A new global report out this week shows a third of older Australians are living in poverty. In the wake of last week's poor economic data and evidence of declining overall living standards, we ought to be deeply concerned about what we are doing to tackle poverty and income inequality.

The Abbott government isn't keen on tackling it directly. Here is its latest slogan: "Backing Hard-working Australians".

To the extent that it does have a plan for tackling poverty it is built around the philosophy of "help trickling down". It believes that if businesses face less red-tape they are more likely to employ people, and so on. If they employ more people with a disability, then so much the better. But the neat theory hides all sorts of barriers to people actually getting jobs and keeping them.

Treasurer Joe Hockey might have his heart in the right place, but he is disconnected from many people's realities. In his world, poor people "either don't have cars or actually don't drive very far in many cases".

They just need to get better jobs. It's easy enough, if that's what they want. Those that remain poor are demonised for apparently not wanting a better job. They lack aspiration. Their communities are full of cultural deficits. Meanwhile, funds for services to help them have been cut. Not-for-profit organisations have been put through a tumbler, losing grants and expertise.

In his new book The Politics of Luck, Canberra politician Andrew Leigh reminds us of the importance of random events. Bad luck is extraordinarily powerful. It can change the course of many lives in an instant. Bad luck – those shifts of fate that can strike any minute – is why we need a safety net.
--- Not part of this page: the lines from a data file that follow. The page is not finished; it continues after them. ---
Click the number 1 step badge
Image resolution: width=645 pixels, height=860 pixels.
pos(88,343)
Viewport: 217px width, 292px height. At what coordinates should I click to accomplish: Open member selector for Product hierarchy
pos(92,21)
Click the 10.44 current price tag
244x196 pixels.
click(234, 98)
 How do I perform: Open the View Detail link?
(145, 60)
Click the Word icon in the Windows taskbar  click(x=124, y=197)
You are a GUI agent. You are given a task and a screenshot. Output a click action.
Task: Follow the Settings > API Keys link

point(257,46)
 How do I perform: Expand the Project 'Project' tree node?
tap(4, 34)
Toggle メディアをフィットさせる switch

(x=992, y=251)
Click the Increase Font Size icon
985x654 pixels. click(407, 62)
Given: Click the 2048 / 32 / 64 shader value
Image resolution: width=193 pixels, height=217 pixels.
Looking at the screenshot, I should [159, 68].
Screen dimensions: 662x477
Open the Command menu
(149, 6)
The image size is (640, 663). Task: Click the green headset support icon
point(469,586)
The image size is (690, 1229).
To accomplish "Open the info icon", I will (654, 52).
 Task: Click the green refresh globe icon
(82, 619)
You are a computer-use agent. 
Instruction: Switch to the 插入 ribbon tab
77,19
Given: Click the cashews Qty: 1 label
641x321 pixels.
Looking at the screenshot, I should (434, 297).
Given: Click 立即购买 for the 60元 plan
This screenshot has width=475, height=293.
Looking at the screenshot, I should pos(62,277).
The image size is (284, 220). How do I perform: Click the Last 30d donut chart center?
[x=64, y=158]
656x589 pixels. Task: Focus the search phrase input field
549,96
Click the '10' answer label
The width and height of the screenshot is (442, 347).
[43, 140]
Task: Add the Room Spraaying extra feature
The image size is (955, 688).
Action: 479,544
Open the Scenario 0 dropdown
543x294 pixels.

If our leaders don't recognise it, they end up running self-help movements rather than governments, assuring us that all we need is motivation and implying that poverty is the result of moral failure.

There's a quote doing the rounds on Facebook from Women's Rights News: "If wealth was the inevitable result of hard work and enterprise, every woman in Africa would be a millionaire."

The words sit over an image of a woman with a baby slung to her front and lengths of timber many times her weight tied to her back.

A word search of the Treasurer's speeches reveals that he only mentions poverty when he is talking about economic growth or trade liberalisation. It's always poverty overseas.

Compare that with New Zealand's Treasurer, Bill English, who has ensured that his centre-right government genuinely tackles inherited disadvantage. He has insisted that all new government spending (such as it is) relate to "social investment".

Children are his major focus. Understanding that poverty is structural, he has targets to wind back the long-term unemployment of their parents, to reverse the rise in child abuse, and sharply cut the rates of school dropouts and the rates of convicted children re-offending.

Australia doesn't have over-arching targets for reducing poverty. And there are no agreed measures of success or progress. It's convenient. It means people in power are less accountable.